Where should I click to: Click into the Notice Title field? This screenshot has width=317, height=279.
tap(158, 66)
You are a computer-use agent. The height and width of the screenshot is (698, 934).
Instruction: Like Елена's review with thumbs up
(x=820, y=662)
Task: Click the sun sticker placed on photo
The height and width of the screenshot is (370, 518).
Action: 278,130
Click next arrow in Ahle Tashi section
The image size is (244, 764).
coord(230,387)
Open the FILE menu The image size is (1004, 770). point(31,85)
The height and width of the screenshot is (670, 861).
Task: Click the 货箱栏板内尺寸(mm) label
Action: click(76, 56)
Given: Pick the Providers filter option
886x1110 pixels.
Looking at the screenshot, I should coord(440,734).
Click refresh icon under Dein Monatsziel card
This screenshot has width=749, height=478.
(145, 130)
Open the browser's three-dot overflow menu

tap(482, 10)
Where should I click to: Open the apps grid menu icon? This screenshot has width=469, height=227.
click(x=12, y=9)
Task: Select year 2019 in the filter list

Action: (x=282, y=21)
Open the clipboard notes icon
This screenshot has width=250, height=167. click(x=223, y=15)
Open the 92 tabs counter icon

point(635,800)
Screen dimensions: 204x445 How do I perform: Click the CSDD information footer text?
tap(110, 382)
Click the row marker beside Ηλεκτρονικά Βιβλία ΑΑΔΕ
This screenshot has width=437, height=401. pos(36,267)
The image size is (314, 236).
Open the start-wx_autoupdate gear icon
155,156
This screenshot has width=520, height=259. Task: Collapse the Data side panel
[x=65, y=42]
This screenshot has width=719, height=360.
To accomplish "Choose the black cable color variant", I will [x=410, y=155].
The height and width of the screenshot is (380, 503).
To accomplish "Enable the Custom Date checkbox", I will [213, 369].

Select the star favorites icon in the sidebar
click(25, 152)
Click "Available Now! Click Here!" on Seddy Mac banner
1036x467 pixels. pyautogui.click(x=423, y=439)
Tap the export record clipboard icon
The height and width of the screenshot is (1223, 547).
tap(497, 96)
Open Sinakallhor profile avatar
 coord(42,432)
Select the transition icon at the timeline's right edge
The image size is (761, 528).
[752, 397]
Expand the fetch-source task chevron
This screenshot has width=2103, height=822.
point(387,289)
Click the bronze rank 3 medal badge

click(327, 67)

Activity: Reproduce the lines from the one containing "The image size is (761, 528)." to the end of the entries, keeping both ends and adding nothing.

Exercise output:
The image size is (761, 528).
[752, 397]
Expand the fetch-source task chevron
This screenshot has width=2103, height=822.
point(387,289)
Click the bronze rank 3 medal badge

click(327, 67)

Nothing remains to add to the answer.